RECORD EXTRACTS: Begin

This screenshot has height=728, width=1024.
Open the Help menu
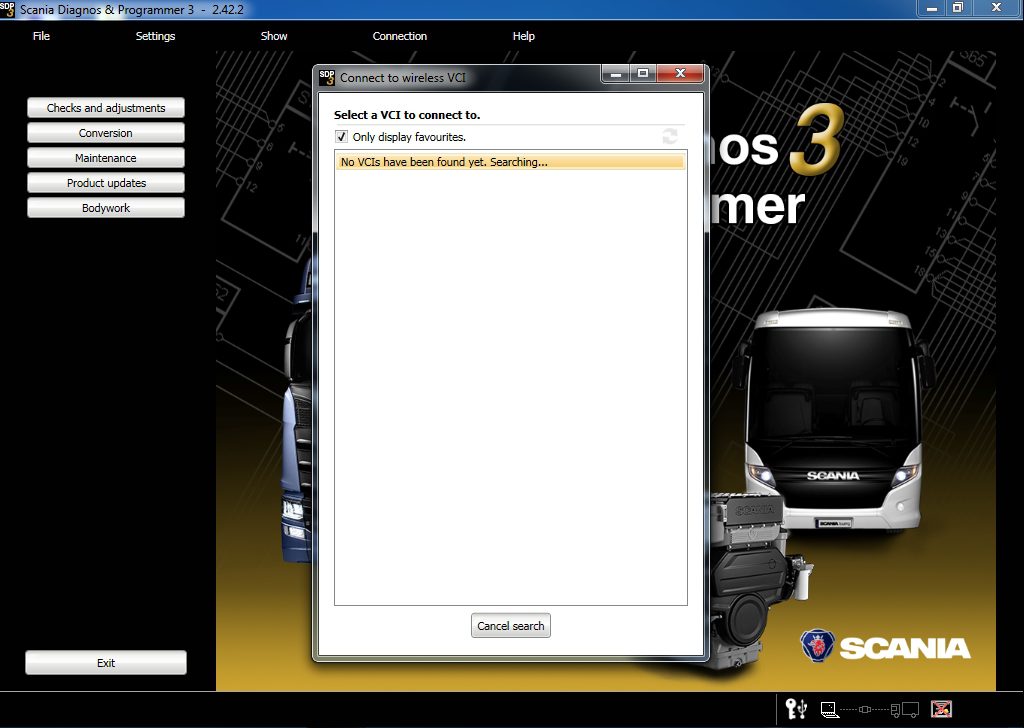tap(523, 36)
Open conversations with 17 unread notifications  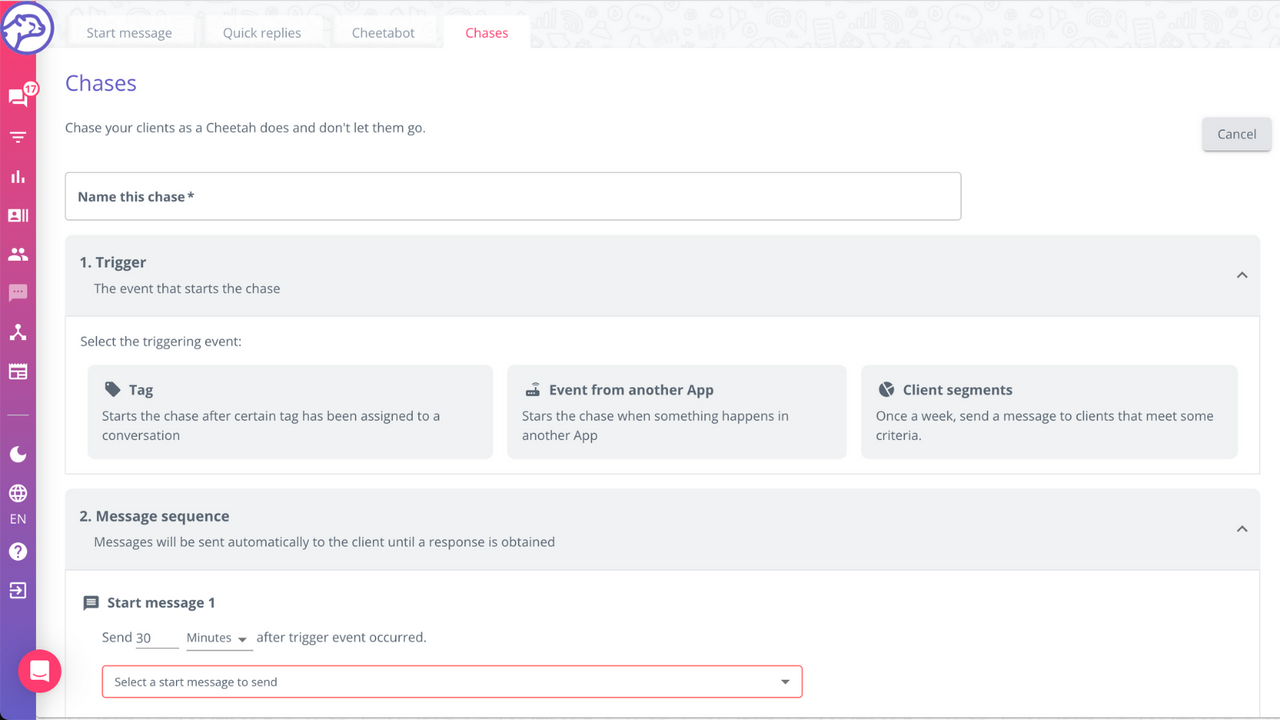click(18, 97)
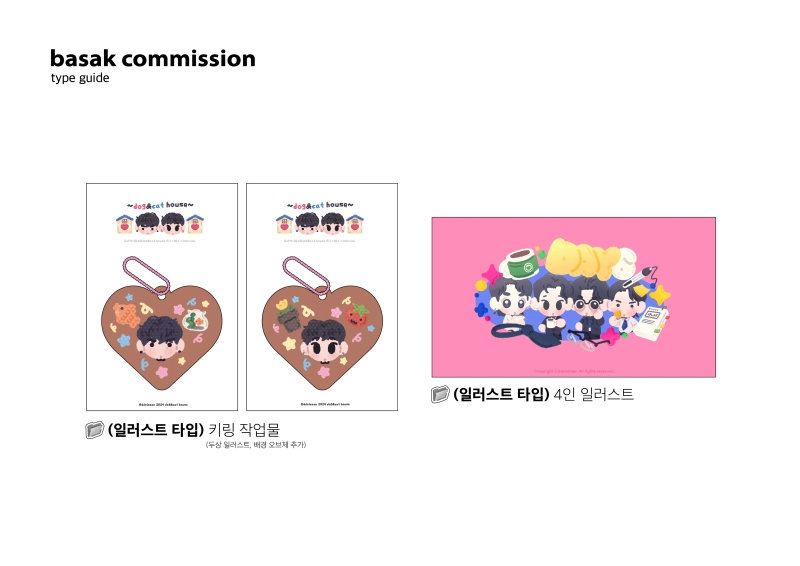Click the '(일러스트 타입) 4인 일러스트' label
Image resolution: width=800 pixels, height=566 pixels.
(x=543, y=394)
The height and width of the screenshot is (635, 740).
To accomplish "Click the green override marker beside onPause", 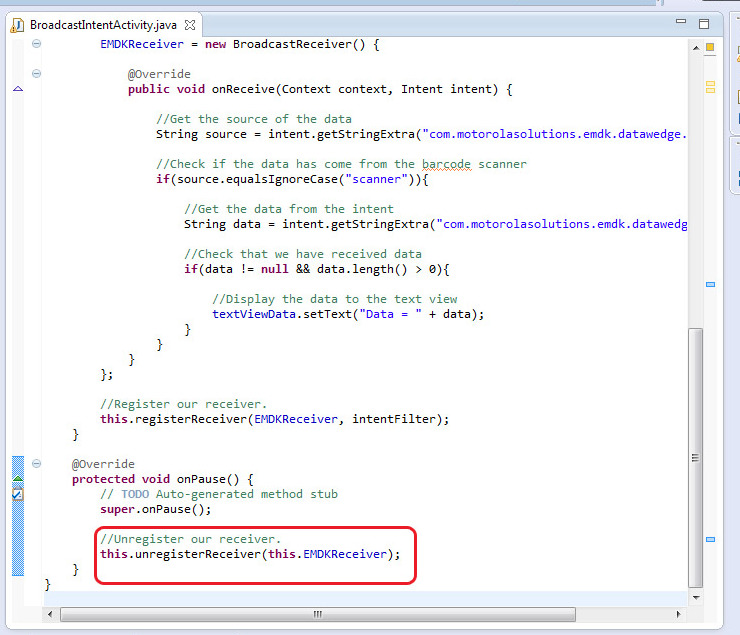I will (x=17, y=480).
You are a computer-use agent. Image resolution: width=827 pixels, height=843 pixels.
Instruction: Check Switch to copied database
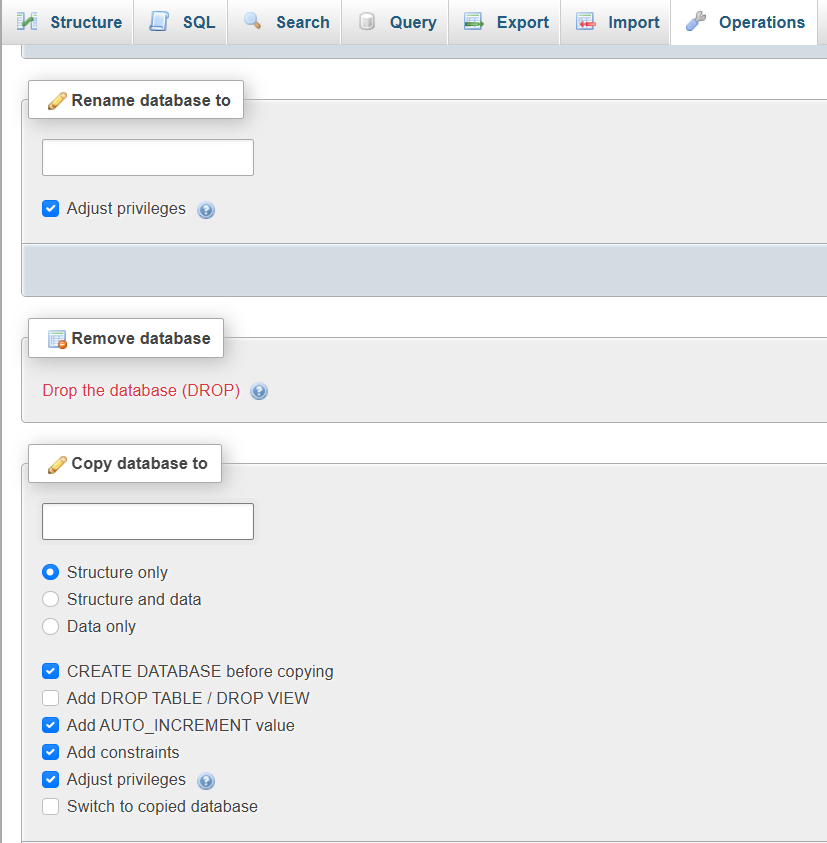[51, 806]
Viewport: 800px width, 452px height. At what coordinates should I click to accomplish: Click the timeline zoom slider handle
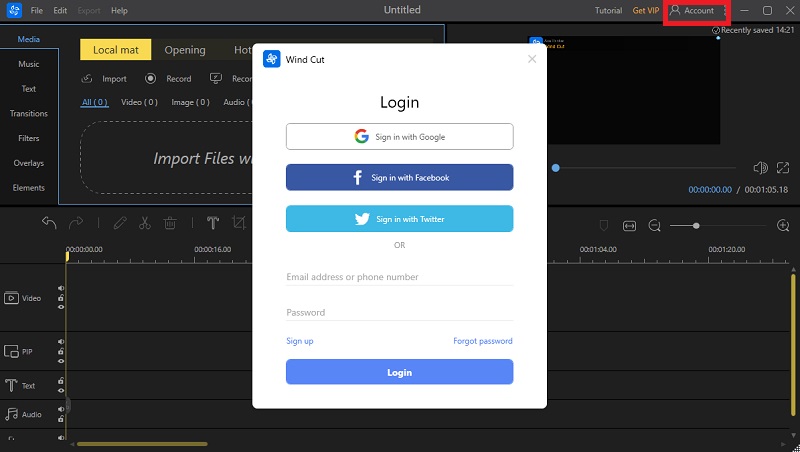click(x=696, y=225)
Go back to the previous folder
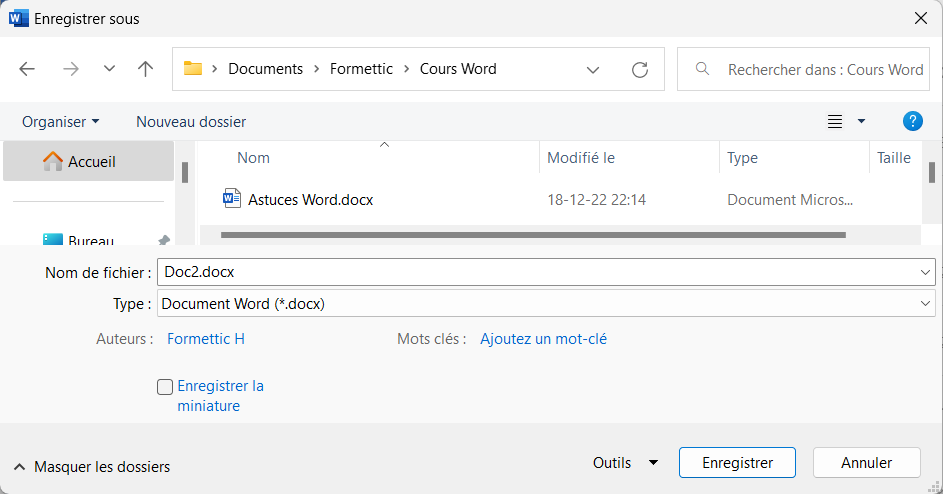This screenshot has height=494, width=943. (27, 69)
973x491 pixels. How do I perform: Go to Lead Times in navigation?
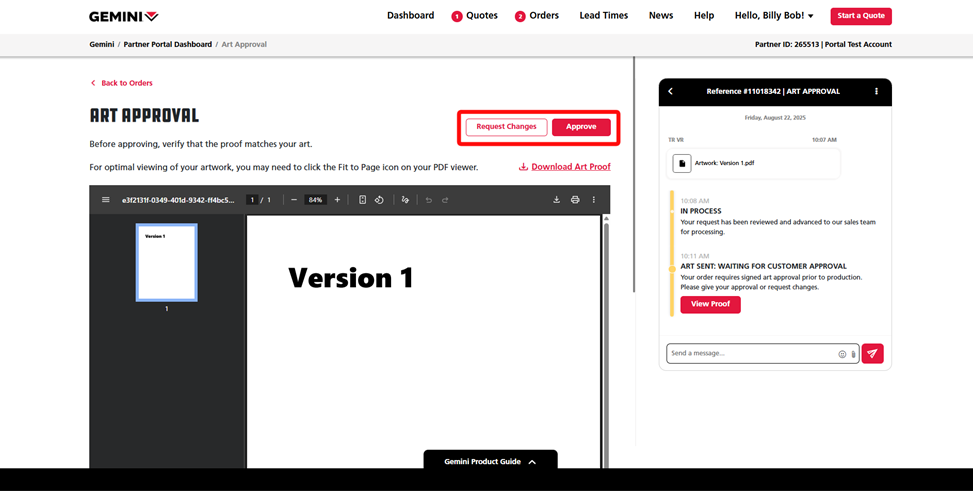(x=603, y=16)
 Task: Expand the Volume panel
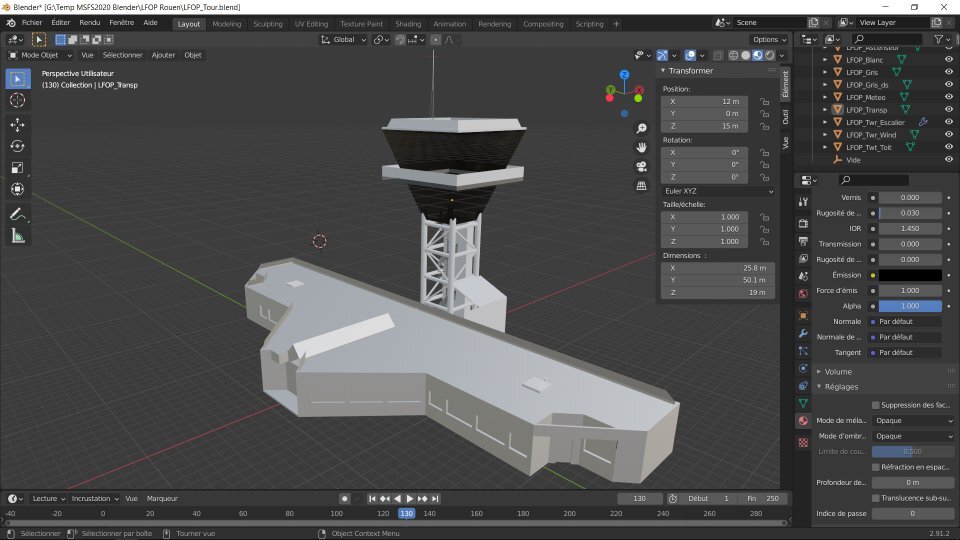point(838,371)
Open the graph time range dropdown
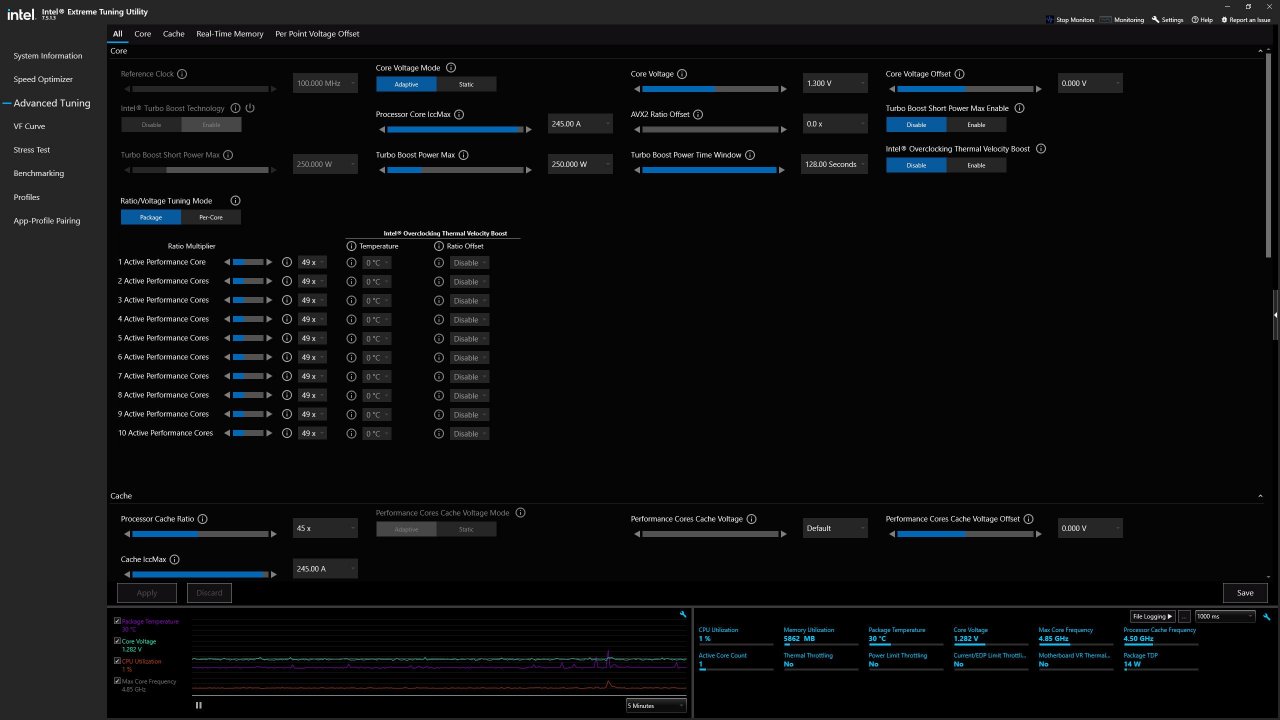This screenshot has height=720, width=1280. pyautogui.click(x=655, y=705)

RECORD EXTRACTS: End

Every line from the one containing "Task: Expand the Volume panel" through the last line of the data is to be retyped exactly, with nothing added and no pictures included.

 Task: Expand the Volume panel
point(838,371)
Open the graph time range dropdown
This screenshot has height=720, width=1280. pyautogui.click(x=655, y=705)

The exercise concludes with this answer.